By: Glorinés Ruiz González
For Doña Inés learning how to drive at the age of 65 is not the only thing she has been learning recently.
Obtaining her high school diploma and her associate degree in criminal justice at the Metropolitan University of Puerto Rico is just some of the things she has been conquering in her life, later than most people.
“I had 11 brothers and sisters and my parents were a very poor couple; they did not give any emphasis to education instead they needed help around the house. Another issue that pushed me to stop attending school was transportation. We had to walk to and from school and we didn’t receive any help with our homework at home, which forced me to leave school when I was just in the fourth grade,” said the gray- haired lady who has lived all her life in the town of Aguada, Puerto Rico.
She has been married to Baltasar Ruiz, 68, known as “Don Tato”; for 50 years now, who she married at the age of 15. After having three children Inés became a stay at home mom and Don Tato had a little shop in the heart of the town of Aguada. “Since I did not have a proper education, I could not read or write, I did not know how to drive either so I just stayed at home raising my kids and taking care of my family just as a have been doing all my life,” she said.
It was not until her kids were old enough and left the house that she started to crave for something different in her life. The need to learn how to write and read was more evident for her at this point. She remembered when she could not read anything without having someone to do it for her or write for her. In addition, her passion for bolero music pushed her to start craving to write her own music as a past time. “She is a very determined woman and she wanted to finish high school, so I looked up a program for her to get her diploma and took her every day to class from 5:00 p.m. to 7:00 p.m.,” said her husband while glancing at her with a smile on his face.
“At one point while completing my 11th grade at the same time my youngest granddaughter, Glorinés, was completing her 11th grade as well,” said the old lady jokingly. “If it weren’t for my family’s support I could not have done it, they showed me from the very beginning how proud it made them for me to pursue my education.”
Having finished her high school diploma she bought a laptop computer and began investigating how to extend her knowledge and that’s when she decided to start college to pursue an Associate Degree in Criminal Justice. “Since I spent the majority of my time at home, the only thing that I had for entertainment was television and watching news, so this was what intrigued me to pursue the criminal justice program,” she mentioned.

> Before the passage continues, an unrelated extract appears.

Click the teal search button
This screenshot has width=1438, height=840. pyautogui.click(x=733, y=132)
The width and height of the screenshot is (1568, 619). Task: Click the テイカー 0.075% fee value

When asked how she was perceived at college being a much older student than the rest she said: “At first people were very intrigued by my presence in classrooms, even professors asked me why I was there; but later on they became very supportive of me and even some of my schoolmates lovingly called me grandma.”
Her daughter, also named Inés, recalled the day of her mothers associate degree graduation. Doña Inés and her granddaughter Marinés graduated at the same time. “It brought me to tears having two of the most important people in my life achieving that step; it was something I would have never anticipated. It made me feel the most proud mother and daughter of the world at the same time,” said her daughter Inés.
While swinging on her hammock, enjoying the afternoon cup of coffee and singing some of her favorite boleros, Doña Inés sang and recited about some of the songs and poems she has written. Writing them is now her “therapy.”
“Even though I’m not in college any more, I still read a lot and would like to continue my bachelor degree studies. But for now my main goal is to learn how to drive so I don’t have to depend on any one anymore. This for me is a little bit challenging due to my age and health issues that I have developed over the time but not even that will stop me from achieving my goals,” Doña Inés concluded.